• **Reading text**:
***
I love the leaf -they say all good art should have something odd,out of place-something to irritate in all that perfection-it makes it more interesting for the brain.

Grizz………… said...

AfromTO…

Spanking? Huh. You wish. You painter-types do have your issues…while we word pushers mostly drink—though some, like me, just hole up on a riverbank and commune with geese. (Those would, BTW, be Canada geese.)

I've heard that said re. art and the jarring bit. Don't know whether I believe it fully or not, at least for all instances and situations. But frankly, my images seldom have sufficient perfection to need worrying over inserting a discordant note. And it's maybe even worse…I looked at those leaves and thought—even though they were way out of focus—they might actually be helpful by adding depth to the view. Go figure. ;-/

AfromTO said...

hey how's the ticker?by the way.

Grizz………… said...
***
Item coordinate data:

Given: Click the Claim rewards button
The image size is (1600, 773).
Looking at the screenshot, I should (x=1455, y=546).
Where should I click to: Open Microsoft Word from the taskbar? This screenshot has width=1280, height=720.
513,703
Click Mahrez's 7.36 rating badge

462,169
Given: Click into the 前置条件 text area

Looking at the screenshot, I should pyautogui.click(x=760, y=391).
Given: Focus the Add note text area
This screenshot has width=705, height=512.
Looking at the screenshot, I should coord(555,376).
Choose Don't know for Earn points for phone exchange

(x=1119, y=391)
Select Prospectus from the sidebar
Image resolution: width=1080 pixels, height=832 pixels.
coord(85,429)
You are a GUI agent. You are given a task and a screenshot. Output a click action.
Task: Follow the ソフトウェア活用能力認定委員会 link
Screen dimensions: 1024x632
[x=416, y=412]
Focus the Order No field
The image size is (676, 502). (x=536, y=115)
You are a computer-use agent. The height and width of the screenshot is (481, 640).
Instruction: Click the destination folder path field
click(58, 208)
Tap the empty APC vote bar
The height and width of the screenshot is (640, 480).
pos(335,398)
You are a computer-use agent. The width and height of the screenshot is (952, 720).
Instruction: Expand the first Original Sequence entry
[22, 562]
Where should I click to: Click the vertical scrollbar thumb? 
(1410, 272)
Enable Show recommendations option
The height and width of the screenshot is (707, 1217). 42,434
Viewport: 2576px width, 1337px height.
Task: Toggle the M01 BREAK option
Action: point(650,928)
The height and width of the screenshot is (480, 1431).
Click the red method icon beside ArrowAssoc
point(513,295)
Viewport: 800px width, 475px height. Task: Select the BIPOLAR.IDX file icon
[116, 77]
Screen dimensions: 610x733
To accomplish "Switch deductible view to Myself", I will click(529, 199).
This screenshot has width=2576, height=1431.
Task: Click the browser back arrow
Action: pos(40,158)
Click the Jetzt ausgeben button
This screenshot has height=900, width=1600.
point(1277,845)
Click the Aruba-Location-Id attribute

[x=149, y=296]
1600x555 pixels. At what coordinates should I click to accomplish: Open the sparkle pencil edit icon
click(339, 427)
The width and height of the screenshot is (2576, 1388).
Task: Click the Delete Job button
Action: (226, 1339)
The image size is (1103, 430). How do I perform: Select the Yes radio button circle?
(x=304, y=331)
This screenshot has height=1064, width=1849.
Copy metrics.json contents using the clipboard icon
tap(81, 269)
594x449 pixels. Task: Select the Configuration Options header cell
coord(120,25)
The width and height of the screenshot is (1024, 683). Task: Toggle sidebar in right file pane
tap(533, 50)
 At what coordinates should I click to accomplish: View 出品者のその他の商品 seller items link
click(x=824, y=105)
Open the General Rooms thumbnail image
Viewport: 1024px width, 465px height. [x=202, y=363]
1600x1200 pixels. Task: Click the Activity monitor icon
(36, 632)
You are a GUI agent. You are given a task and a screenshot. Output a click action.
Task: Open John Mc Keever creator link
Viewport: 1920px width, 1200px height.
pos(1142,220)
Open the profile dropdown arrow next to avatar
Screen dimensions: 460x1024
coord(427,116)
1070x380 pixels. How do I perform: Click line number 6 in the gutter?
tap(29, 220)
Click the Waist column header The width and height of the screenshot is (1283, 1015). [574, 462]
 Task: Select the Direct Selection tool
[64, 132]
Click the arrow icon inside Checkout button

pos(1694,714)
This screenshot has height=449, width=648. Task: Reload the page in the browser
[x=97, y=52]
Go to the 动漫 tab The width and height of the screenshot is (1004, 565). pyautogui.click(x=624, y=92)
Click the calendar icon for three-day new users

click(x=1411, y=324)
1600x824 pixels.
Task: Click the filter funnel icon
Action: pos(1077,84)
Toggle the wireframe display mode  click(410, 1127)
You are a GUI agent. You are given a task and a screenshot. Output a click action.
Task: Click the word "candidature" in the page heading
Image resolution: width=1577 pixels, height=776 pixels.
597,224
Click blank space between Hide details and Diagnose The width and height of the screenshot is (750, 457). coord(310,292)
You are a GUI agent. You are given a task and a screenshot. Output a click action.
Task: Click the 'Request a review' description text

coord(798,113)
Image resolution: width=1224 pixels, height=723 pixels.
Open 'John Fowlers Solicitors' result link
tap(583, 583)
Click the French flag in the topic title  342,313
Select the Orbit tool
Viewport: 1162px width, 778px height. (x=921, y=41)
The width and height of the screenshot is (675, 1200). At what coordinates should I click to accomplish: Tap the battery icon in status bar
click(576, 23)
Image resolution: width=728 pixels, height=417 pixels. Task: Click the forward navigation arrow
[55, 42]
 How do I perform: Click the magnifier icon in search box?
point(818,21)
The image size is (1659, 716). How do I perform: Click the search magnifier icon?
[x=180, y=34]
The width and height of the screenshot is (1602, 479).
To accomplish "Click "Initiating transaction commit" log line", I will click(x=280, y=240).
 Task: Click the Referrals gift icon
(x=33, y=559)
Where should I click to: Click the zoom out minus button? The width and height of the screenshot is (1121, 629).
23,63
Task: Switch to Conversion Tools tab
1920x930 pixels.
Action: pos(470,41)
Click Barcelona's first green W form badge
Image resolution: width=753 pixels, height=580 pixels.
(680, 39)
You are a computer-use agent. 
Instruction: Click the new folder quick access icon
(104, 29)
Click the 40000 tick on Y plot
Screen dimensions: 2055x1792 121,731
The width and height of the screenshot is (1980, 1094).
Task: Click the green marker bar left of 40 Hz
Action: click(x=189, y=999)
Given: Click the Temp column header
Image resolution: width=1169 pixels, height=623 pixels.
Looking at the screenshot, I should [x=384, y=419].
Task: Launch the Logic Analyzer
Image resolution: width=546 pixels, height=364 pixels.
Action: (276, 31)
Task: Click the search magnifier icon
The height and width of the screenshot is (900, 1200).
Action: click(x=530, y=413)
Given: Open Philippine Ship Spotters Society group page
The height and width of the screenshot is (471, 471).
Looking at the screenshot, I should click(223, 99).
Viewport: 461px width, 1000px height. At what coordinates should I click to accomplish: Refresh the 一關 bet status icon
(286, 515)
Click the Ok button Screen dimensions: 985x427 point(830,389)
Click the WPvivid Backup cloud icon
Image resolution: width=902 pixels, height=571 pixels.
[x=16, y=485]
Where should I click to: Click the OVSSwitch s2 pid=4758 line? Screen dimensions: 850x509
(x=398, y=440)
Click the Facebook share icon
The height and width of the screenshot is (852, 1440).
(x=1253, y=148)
***
• **Requirements**:
1) In the comment thread, what kind of geese does Grizz commune with on a riverbank?
2) Translate this sentence from the comment thread into Spanish: "Don't know whether I believe it fully or not, at least for all instances and situations."
3) Extend the comment thread past its final line.

• **Answers in order**:
1) Canada geese.

2) No sé si lo creo del todo o no, al menos en todos los casos y situaciones.

3)
AfromTO…

Absolutely great. Other than once again having energy, and not being exhausted by the least exertion, I can't tell it's there. But it's ticking right along at more than twice my recent "normal" rate, and about 15 BPM more than my standard lifelong count. Don't even have a worthwhile scar to whip open my shirt and show off…though I do it anyway.

AfromTO said...

yes that's exactly how I picture you-shirtless standing in the riffle,pen and pad in one hand,camera in the other honking with the geese.

Grizz………… said...

AfromTO…

Good Lord! You must be clairvoyant…minus the pen and pad (in pocket, not hand, to better operate the camera) that's essentially me!

Robin said...

Just wondering how you are, Grizz.... ")

Grizz………… said...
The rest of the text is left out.